• [Document section]:
When ancient DNA is unavailable, researchers have turned to a type of sugar chain to fill in the pieces of the human evolution puzzle.
Researchers from the University of California San Diego School of Medicine have discovered that a type of glycan—which can survive even in a four-million-year old animal fossil—can provide scientists crucial information when DNA is not available.
“In recent decades, many new hominin fossils were discovered and considered to be the ancestors of humans,” Dr. Ajit Varki, a Distinguished Professor of Medicine and Cellular and Molecular Medicine at UC San Diego School of Medicine, said in a statement. “But it’s not possible that all gave rise to modern humans—it’s more likely that there were many human-like species over time, only one from which we descended.
“This new type of glycan we found may give us a better way to investigate which lineage is ours, as well as answer many other questions about our evolution and our propensity to consume red meat.”
Glycans are complex sugar chains on the surfaces of all cells that mediate interaction between cells and the environment. They often serve as docking sites for pathogens.
The common ancestors of humans and other apes have been known to share the glycan Neu5Gc for millions of years, with a mutation occurring between two and three million years ago that inactivated the human gene encoding the enzyme that makes the molecule. This amounted to a radical molecular makeover of human ancestral cell surfaces.
This might have created a fertility barrier that expedited the divergence of the lineage leading to humans.
The researchers discovered that as part of its natural breakdown, Neu5Gc is also incorporated into chondroitin sulfate—an abundant component in bone— and found that the molecule Gc-CS is present in a variety of mammalian samples, including easily detectable amounts in chimpanzee bones and mouse tissue.

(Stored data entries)
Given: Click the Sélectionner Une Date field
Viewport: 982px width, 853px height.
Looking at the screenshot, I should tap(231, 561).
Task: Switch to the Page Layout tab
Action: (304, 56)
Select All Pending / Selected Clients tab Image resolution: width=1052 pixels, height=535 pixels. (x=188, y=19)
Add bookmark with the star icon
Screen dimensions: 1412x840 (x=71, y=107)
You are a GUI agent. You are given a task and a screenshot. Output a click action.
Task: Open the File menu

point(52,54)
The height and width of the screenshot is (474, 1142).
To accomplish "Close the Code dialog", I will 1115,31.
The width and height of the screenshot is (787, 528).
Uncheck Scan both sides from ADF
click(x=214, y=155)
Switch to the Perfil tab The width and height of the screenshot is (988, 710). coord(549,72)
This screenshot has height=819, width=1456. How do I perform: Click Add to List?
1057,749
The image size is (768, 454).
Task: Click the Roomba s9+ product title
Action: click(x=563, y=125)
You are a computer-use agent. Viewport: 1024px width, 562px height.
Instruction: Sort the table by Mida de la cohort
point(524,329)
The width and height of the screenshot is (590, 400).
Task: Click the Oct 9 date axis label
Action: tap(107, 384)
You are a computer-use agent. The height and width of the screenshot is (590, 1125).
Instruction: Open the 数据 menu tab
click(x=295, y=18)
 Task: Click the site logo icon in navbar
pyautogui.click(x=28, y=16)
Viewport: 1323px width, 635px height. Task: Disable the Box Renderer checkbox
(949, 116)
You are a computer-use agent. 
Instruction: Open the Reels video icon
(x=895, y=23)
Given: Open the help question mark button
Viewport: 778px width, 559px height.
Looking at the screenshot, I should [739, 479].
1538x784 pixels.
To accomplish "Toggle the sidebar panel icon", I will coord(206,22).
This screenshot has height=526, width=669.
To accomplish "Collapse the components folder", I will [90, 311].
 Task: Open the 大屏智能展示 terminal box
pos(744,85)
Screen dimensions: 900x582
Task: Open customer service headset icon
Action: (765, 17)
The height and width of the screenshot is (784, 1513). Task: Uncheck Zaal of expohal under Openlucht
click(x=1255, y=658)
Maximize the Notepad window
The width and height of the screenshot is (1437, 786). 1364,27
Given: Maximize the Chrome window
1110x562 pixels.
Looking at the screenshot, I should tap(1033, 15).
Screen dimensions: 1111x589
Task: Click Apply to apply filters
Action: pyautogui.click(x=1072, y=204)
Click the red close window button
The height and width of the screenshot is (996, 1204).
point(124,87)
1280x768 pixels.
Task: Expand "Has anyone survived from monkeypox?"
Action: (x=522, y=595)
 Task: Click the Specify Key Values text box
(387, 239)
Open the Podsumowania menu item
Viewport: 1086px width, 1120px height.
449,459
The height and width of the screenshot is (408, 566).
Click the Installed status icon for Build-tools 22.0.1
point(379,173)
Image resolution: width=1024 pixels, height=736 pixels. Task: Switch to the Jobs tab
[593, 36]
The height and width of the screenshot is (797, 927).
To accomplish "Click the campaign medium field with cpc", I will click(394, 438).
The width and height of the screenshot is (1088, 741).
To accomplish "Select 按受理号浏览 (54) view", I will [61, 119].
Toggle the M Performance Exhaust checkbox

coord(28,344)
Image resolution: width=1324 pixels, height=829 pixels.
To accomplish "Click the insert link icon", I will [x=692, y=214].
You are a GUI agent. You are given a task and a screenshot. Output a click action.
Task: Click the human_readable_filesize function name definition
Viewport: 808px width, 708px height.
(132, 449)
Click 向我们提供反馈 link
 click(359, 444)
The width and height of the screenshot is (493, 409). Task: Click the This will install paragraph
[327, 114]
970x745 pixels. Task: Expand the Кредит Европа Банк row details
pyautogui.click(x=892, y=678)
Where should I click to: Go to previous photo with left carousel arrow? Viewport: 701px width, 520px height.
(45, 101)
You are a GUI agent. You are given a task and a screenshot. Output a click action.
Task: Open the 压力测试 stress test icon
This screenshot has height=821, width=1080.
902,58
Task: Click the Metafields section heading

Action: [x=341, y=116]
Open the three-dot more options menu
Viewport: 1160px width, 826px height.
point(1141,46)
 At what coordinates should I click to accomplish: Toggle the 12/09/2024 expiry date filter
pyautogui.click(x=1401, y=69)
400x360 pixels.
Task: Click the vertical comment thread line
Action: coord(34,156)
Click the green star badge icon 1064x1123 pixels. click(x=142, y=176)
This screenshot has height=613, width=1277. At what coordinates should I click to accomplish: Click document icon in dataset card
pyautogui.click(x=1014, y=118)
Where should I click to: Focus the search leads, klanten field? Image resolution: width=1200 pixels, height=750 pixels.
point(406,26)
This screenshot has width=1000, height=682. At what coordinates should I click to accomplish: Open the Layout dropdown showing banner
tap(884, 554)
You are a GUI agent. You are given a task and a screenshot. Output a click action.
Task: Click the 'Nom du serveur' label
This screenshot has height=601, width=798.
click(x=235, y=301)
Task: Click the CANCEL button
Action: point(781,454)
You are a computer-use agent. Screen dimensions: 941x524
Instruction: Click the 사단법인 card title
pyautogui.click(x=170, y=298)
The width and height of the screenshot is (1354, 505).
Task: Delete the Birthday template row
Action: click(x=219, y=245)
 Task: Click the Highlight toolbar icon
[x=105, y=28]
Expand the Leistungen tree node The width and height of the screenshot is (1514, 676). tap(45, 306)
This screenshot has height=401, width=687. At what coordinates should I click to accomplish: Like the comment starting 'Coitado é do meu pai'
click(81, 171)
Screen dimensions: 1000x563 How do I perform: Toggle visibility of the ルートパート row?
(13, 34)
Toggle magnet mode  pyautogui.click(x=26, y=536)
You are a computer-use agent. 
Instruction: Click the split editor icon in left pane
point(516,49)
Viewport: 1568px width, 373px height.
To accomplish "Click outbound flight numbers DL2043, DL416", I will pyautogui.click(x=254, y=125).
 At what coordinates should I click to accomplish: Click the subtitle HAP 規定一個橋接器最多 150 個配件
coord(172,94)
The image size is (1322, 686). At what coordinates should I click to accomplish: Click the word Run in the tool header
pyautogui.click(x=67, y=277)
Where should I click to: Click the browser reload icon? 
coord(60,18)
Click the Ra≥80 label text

• [Study questions]:
1. Decide whether each statement below agrees with the article on glycans and human evolution, answering yes or no and quoting the deciding words from the article.
(a) The glycan the researchers found can survive in a four-million-year-old animal fossil.
(b) The mutation that inactivated the human gene for the Neu5Gc enzyme happened about ten million years ago.
(c) Gc-CS was found in easily detectable amounts in chimpanzee bones.
2. Condense the paragraph of the glycan article that begins "The common ancestors of humans and other apes" into two shorter sentences that keep its main facts.
3. Resume the article on glycans and human evolution, starting right after its final sentence.

• [Answers per task]:
1.
(a) Yes: "which can survive even in a four-million-year old animal fossil"
(b) No: "a mutation occurring between two and three million years ago"
(c) Yes: "including easily detectable amounts in chimpanzee bones and mouse tissue"

2. Humans and other apes have shared the glycan Neu5Gc through common ancestors for millions of years. Between two and three million years ago, a mutation inactivated the human gene for the enzyme that makes it, radically remaking the surfaces of human ancestral cells.

3.
The researchers discovered only trace amounts of both Neu5Gc and Gc-CS in human cells and serum—likely from red meat consumption.
Varki then found Gc-CS in ancient hominin fossils.
“Once we’ve refined our technique to the point that we need smaller sample amounts and are able to obtain ancient hominin fossils from Africa, we may eventually be able to classify them into two groups — those that have Gc-CS and those that do not,” Varki said. “Those that lack the molecule would mostly likely belong to the lineage that led to modern humans.”
Varki said he expects the discovery to at some point lead to a better understanding of human evolution.
“It’s possible we’ll one day find three groups of hominin fossils — those with Gc-CS before the human lineage branched off, those without Gc-CS in our direct lineage and then more recent fossils in which trace amounts of Gc-CS began to reappear when our ancestors began eating red meat,” Varki said. “Or maybe our ancestors lost Gc-CS more gradually, or only after we began eating red meat.
“It will be interesting to see and we can begin asking these questions now that we know we can reliably find Gc-CS in ancient fossils in Africa.”